▶ Excerpted text:
● ● ● ● ● ● ●

# Too cute!



## AngelMomma (Mar 24, 2013)

There isn't hardly anything cuter than spring chickens!  We got a few different varieties this year.  These are all the full size varieties.

Here we have Red Sex Link hens (Full size)  I love having these for their good temperment and plentiful egg laying.

Then we have what we fondly refer to as the 'Chipmunks' which are Americaunas(Full size).  They have a very neat pattern when they are grown and lay green eggs.  At least most hens do.  Once in awhile we have gotten a hen that lays a light tan egg instead.

Lastly is the black chick(Full size).  We have no idea what this is going to be because my daughter brought it home from school.  HA!  Science class, ya know.  They hatched out a bunch of eggs for the kids to watch the process.


----------



## AngelMomma (Mar 24, 2013)

*Bantams*

This year we wanted to try some Bantams.  We have wanted to have some for many years now so it was about time.

Here we have 3 adorable Silkie Blue Bantams

And 2 Mottled Cochins, also Bantams


----------



## lsg (Mar 24, 2013)

I love baby chicks and yes, they are too cute!


----------



## AngelMomma (Mar 24, 2013)

*And lastly*

And lastly we have these 2 tiny White Frizzle Bantams 

We can't wait to see how cute these all turn out.  And hubby will love the tiny eggs for me to make him some Spicy Pickled Eggs with :roll:


----------



## lsg (Mar 24, 2013)

We used to have some frizzles, but boy they about drowned when they got rained on.


----------



## AngelMomma (Mar 24, 2013)

lsg said:


> We used to have some frizzles, but boy they about drowned when they got rained on.


 
Thanks, I will mention this to the man.  We are building them new accomodations.  Our chicken house that we have now is getting pretty old.  I think he built it about 8 years ago, nice and solid at the time but thats along time.  He did a cute pitched roof with shingles and all.  I am looking forward to what we come up with this time.  Now if I can only find a nice small weather vane for the top, with rooster.  Wouldn't that just be the best?!


----------



## Badger (Mar 24, 2013)

Ah, the chicks are all adorable.  Angel, your husband sounds like he makes chicken houses similar to those my BIL makes.  He does custom orders and has them match people's houses.


----------



## Mommysoaper (Mar 24, 2013)

I love the chicks!  I took my daughter over to the Tractor Supply store the other day so we could look at all the chicks.


----------



## hlee (Mar 24, 2013)

Aww, just adorable.


----------



## AngelMomma (Apr 7, 2013)

My little cuties are getting bigger every day.  We have started working on making them a new home so they don't have to go in the old 'chicken house & yard'.   Well, really I am just an assistant to Superman, who has the plans, "In his Cranium" :eh:    I will post pics of our building PROJECT.  I'm still exhaused from helping him for hours yesterday!!!

Plus we also realized that we had mis-identified the babies we _thought they were Mottled Cochins._  But as their feathers started coming in I realized that their little legs are _clean_ so that couldn't be.  So my youngest and I sat down at the computer yesterday morning to find out what they were.  We came up with _Houdans_ instead.  If we are correct with our identification this time(I think we are as we had good online pics to go off of)  then these will grow a bit bigger than I had expected.  Which I can already see the difference.  They are bigger than the Silkies & smaller than the full size.

● ● ● ● ● ● ●

▶ Exercise A:
Reproduce the thread about spring chicks from "There isn't hardly" to "tan egg instead.".
▶ Exercise B:
Pick up the thread about spring chicks after its last sentence and continue writing it.
The data that come next are separate from the thread about spring chicks.

▶ Given material:
● ● ● ● ● ● ●

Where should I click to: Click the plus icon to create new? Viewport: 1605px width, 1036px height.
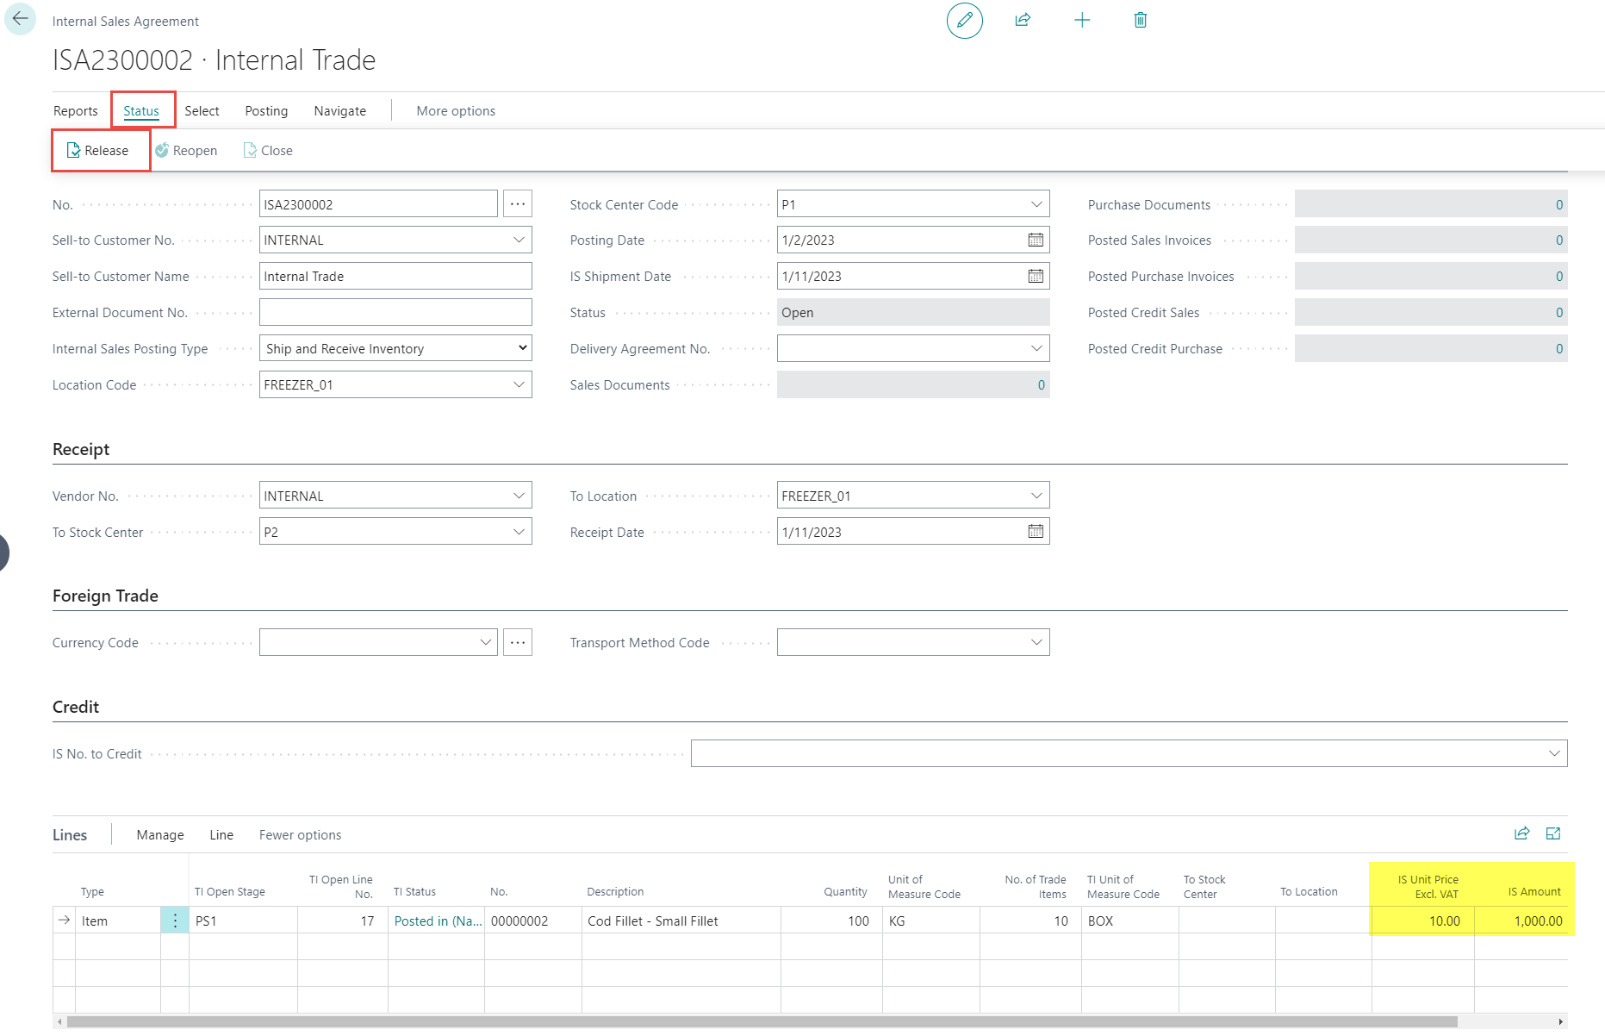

● ● ● ● ● ● ●

▶ Right answer A:
There isn't hardly anything cuter than spring chickens!  We got a few different varieties this year.  These are all the full size varieties.

Here we have Red Sex Link hens (Full size)  I love having these for their good temperment and plentiful egg laying.

Then we have what we fondly refer to as the 'Chipmunks' which are Americaunas(Full size).  They have a very neat pattern when they are grown and lay green eggs.  At least most hens do.  Once in awhile we have gotten a hen that lays a light tan egg instead.

▶ Right answer B:
And right now, these Houdans are the funniest looking chick I have EVER seen!!!


----------



## Sammi_552 (Apr 7, 2013)

Oh my, cuteness alert! I would live to have chickens again.


----------



## AngelMomma (Apr 7, 2013)

*The chicken tractor begins*

I love creating NEW things from OLD things. We are using this concept to make our chicken tractors. Things from around here, his Dads house and buying new what we need to fill in the gaps. 

Its starting with a heavy duty metal cage that is to be the ground floor. We actually helped his Dad build this cage years ago. It was meant for tropical parrots. There is to be a second floor house on top of the cage. So we cut a hole for the stairway and added 2 trays that will pull out, one from each side. I will use the waste from the trays to add to the compost pile.


----------



## AngelMomma (Apr 7, 2013)

My assistance in this project consists of handing of drill bits, screws, helping hold things in place and telling him if I am happy with what he is doing or not  He is very particular with getting things straight and squared up. So it actually is a bit hard for him that I wanted to use old wood for this. But it will all be covered with paint in the end anyway. We made panels that are essentially like a picture frame with a groove that 1/4 inch panelling fits into. Then the panels are connected together. Every screw hole was predrilled and counter sunk. That means a TON of bit changes!!!!! But its worth it not to have any wood splitting.  We are covering the edges of the cut wire with the blue edging that is made just for this purpose.  So it is gentle on their little feet.  There will be a perching area on each side over the trays.


----------



## AngelMomma (Apr 7, 2013)

Here you can see we put in the perches and we also put in a brace on the back wall.  We will add the nesting box on the outside of the back side.  I don't know how he can just come up with a roof structure without plans!  Structurally sound and effective for what we need.


----------



## AngelMomma (Apr 7, 2013)

This is where we stopped last night.  Looks almost like a chicken house now!  The paneling and wire we got out of his Dads garage, lol. The dark boards are old and the light ones are new.  The nesting area will be of the back over the cage and the front will have 2 doors on hinges that we can open to do any cleaning neccessary.  After building the last one the biggest lesson we learned is that you NEED accessiblity for cleaning!  And I love the wire!  I think this house will look very cute in Barn Red & White.


----------



## AngelMomma (Apr 7, 2013)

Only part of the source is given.